What are the most common timeline traps for foreign sellers?

The three deadlines that most often catch non-resident sellers are the plusvalia (30 working days, not calendar days), the Modelo 211 justificante (which the buyer, not the seller, files, but the seller cannot complete Modelo 210 without it), and the Modelo 210 four-month window. A seller who assumes the sale is “done” at the notary and flies home without a tax plan will typically miss the plusvalia deadline and lose the right to choose the cheaper calculation method, triggering automatic application of the objective method with surcharges.

A second trap is the mortgage cancellation timeline. If the property has an outstanding mortgage, the bank’s cancellation process can add 2 to 4 weeks before listing, and the cancellation deed must be registered separately. Sellers who list before starting cancellation often find the notary date slips because the bank has not issued the cancellation certificate.

A third trap is the home staging and preparation timeline. Staging works, but it needs to be complete before photography, and photography needs to be done before listing. Compressing this into a few days produces poor marketing material that extends the 4 to 8 week marketing phase by several weeks.

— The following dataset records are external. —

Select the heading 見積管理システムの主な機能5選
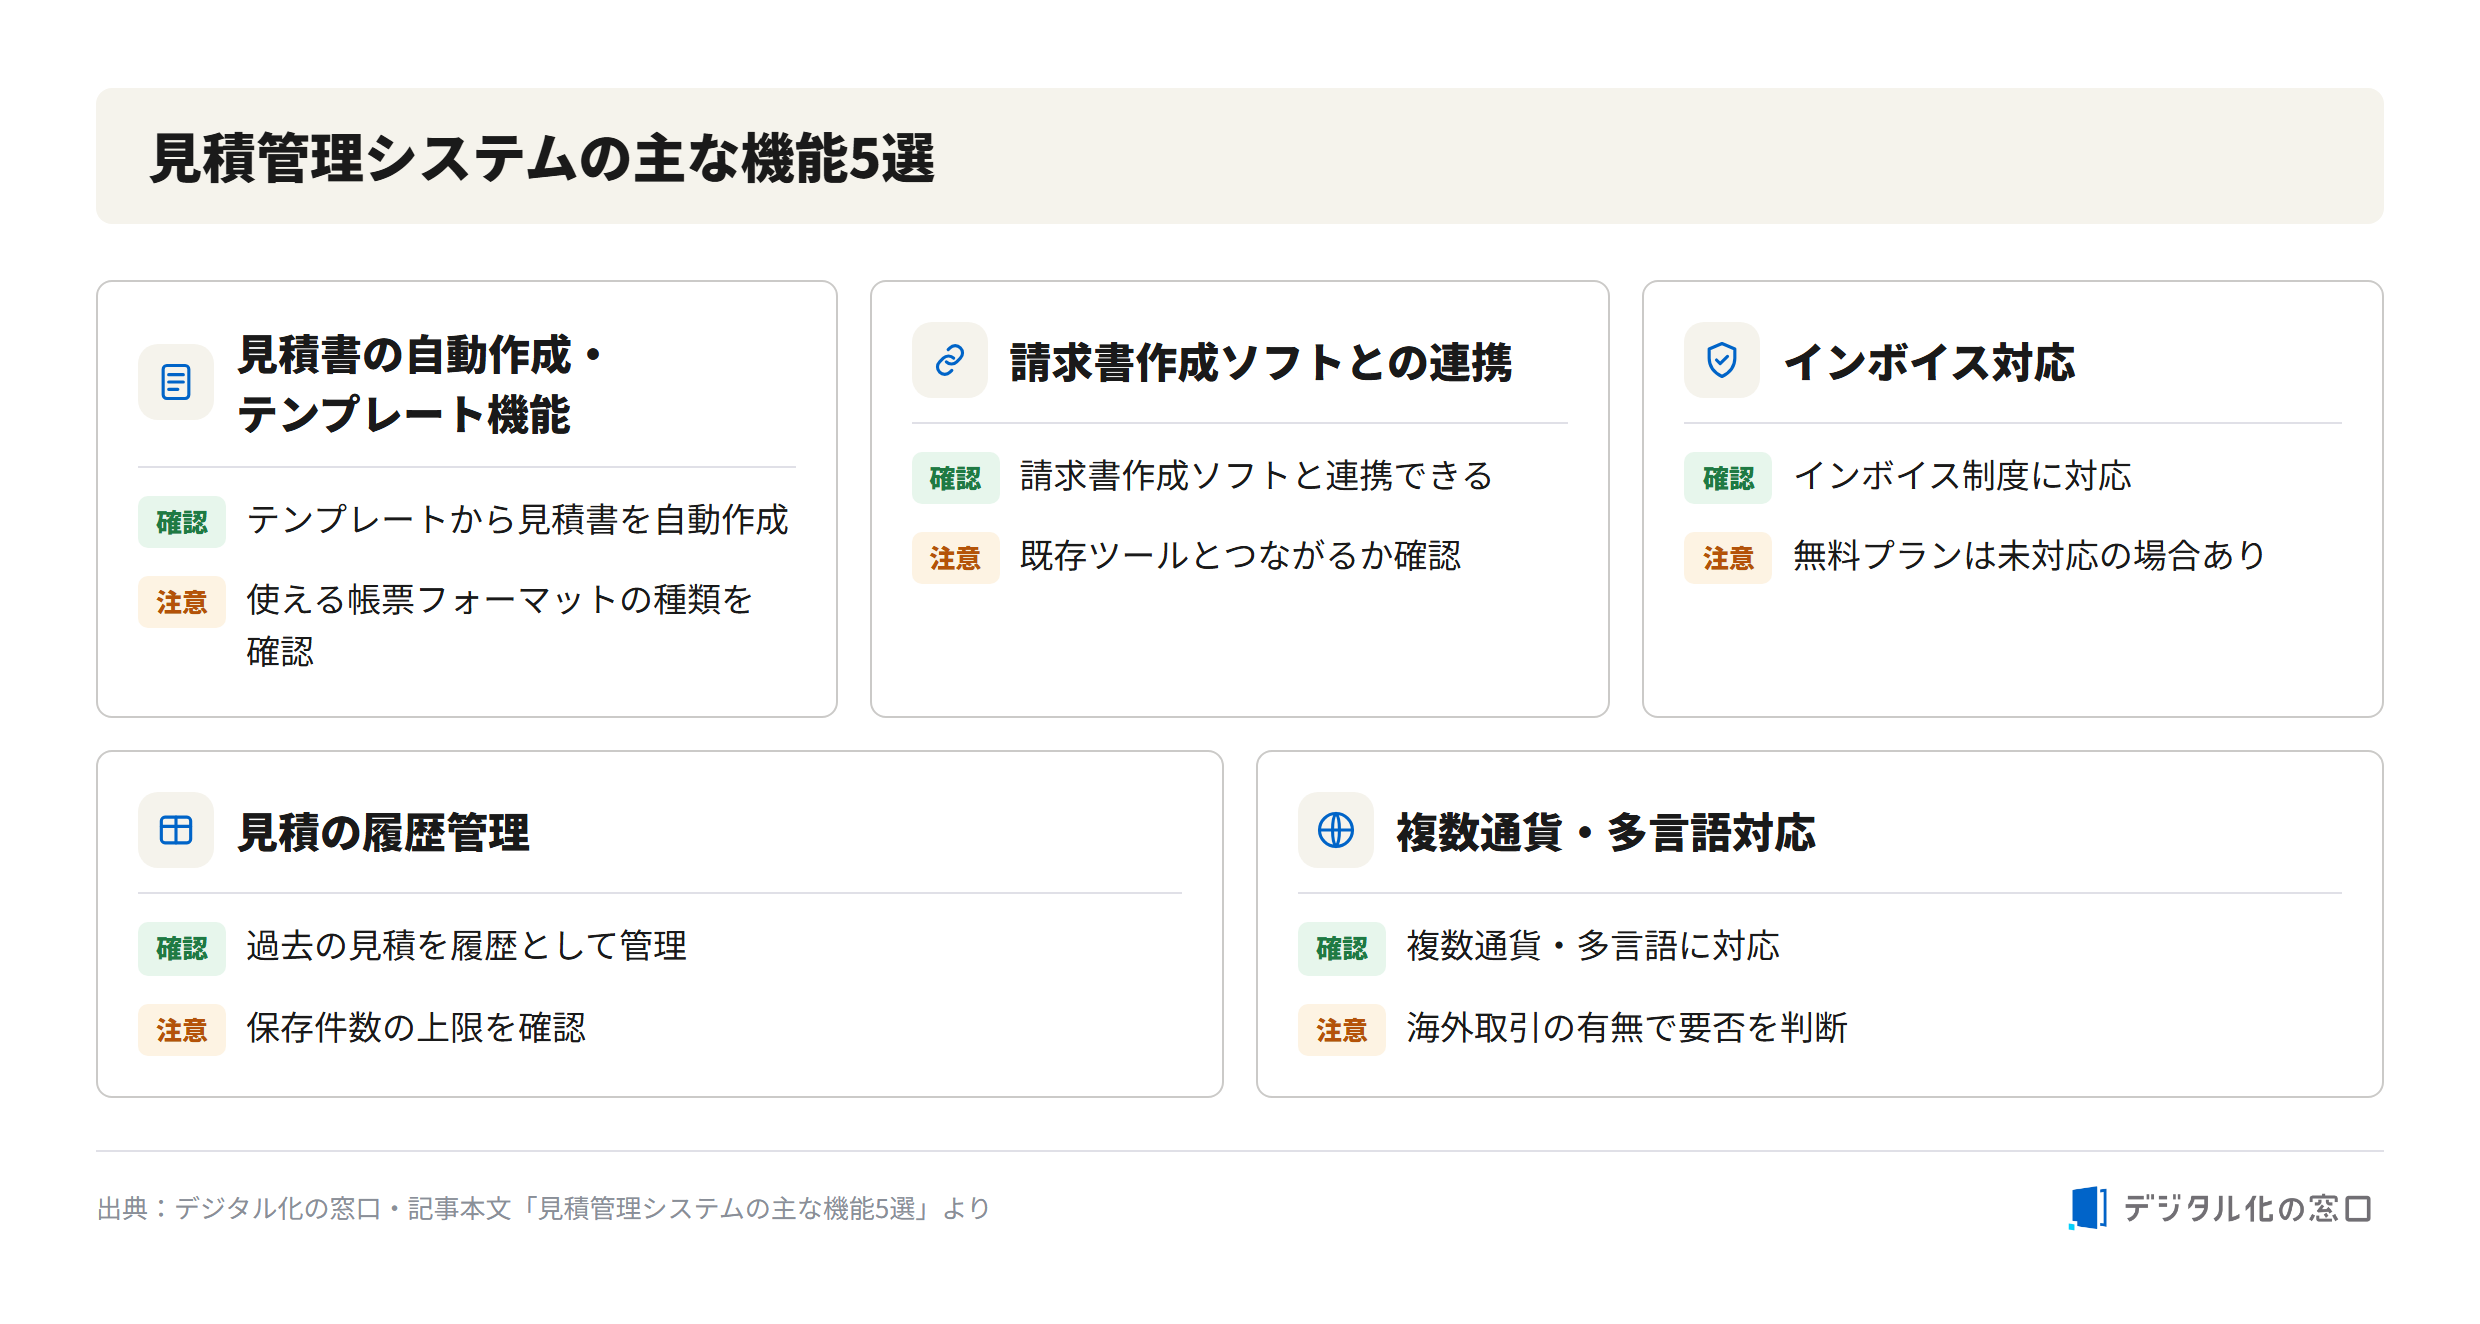This screenshot has height=1324, width=2480. [x=542, y=158]
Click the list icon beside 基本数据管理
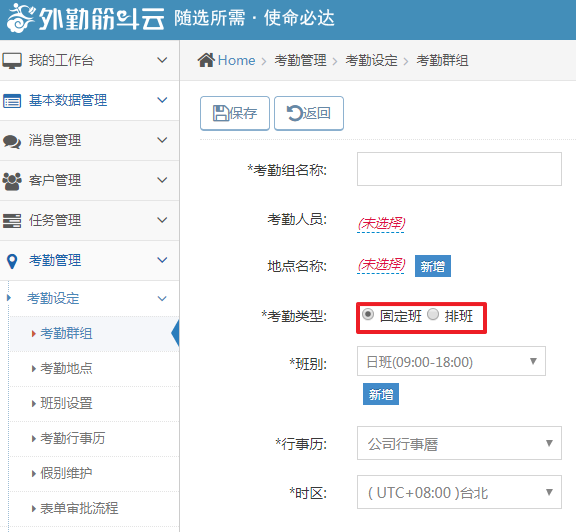The width and height of the screenshot is (576, 532). click(x=12, y=101)
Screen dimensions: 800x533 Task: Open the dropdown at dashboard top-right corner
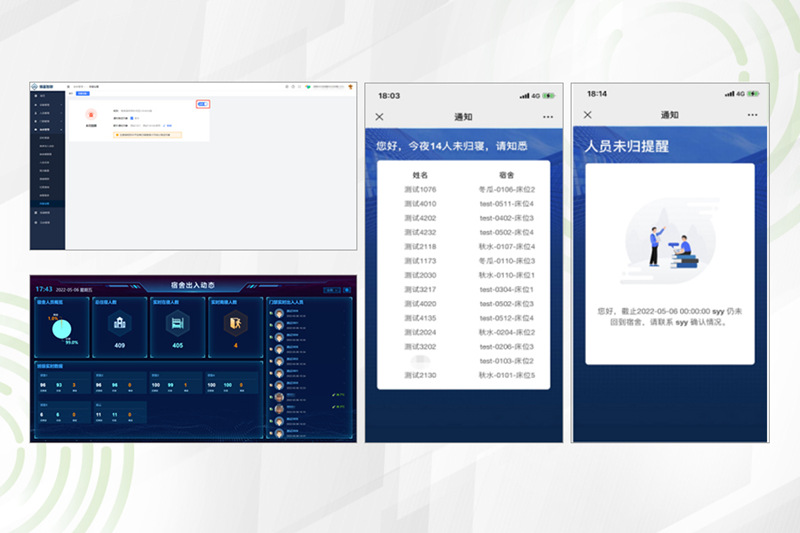pos(332,290)
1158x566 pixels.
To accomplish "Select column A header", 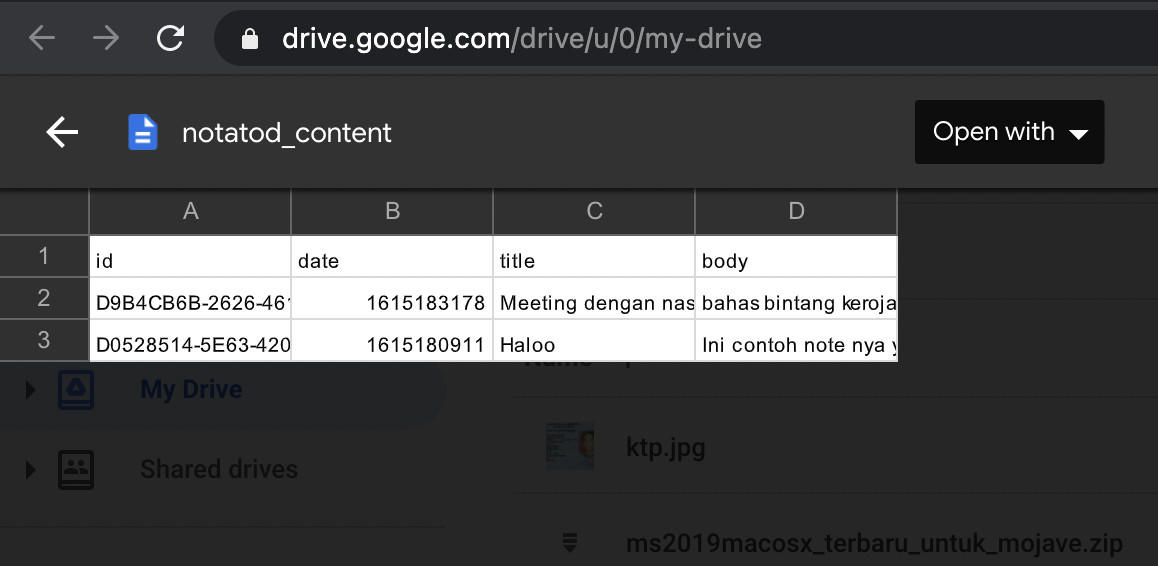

This guide is general information, not legal or tax advice. Rules change and individual circumstances differ. Verify current requirements with an independent lawyer (abogado) or tax advisor (gestor/asesor fiscal) before acting.

Frequently asked questions

How long does it take to sell a property in Spain?
From listing to notary signing, a cash sale typically takes 8 to 12 weeks. If the buyer needs a mortgage, allow 12 to 16 weeks. The tax obligations continue for up to four months after the deed date for non-resident sellers, so the full process from preparation to final tax settlement spans roughly six to seven months.
What is the deadline for the 3 per cent retention when a non-resident sells?
The buyer must withhold 3 per cent of the sale price at the notary and file Modelo 211 with the Agencia Tributaria within one month of the deed date. The seller receives the Modelo 211 justificante from the buyer and uses it to credit the retention against the final capital gains tax liability on Modelo 210.
When must the plusvalia municipal be paid after a sale?
The seller must file and pay the plusvalia municipal (IIVTNU) with the town hall within 30 working days of the deed date for inter vivos transfers, under RDL 26/2021. Since the Constitutional Court ruling STC 182/2021, the seller can choose the lower of the objective method or the real-gain method, and no tax is due if no land-value increase occurred.
How long does a non-resident seller have to file Modelo 210?
The non-resident seller files Modelo 210 within three months after the buyer's one-month retention period has elapsed, so approximately four months from the deed date. This return settles the 19 per cent flat capital gains tax, crediting the 3 per cent already retained by the buyer, and any excess retention is refunded.
Does a resident seller file Modelo 210 after a sale?
No. A Spanish tax resident includes the capital gain in their annual IRPF return (Modelo 100), filed between April and 30 June of the year following the sale. Resident capital gains are taxed on the savings-income scale (19 to 28 per cent in 2026 brackets), not the flat 19 per cent IRNR rate that applies to non-residents.
How quickly is the sale registered at the Land Registry?
Under Article 112 of Ley 24/2001, the notary sends the escritura publica electronically to the Land Registry the same day as signing. The registrar then has 15 working days to inscribe the transfer, though in practice most inscriptions complete within one to two weeks.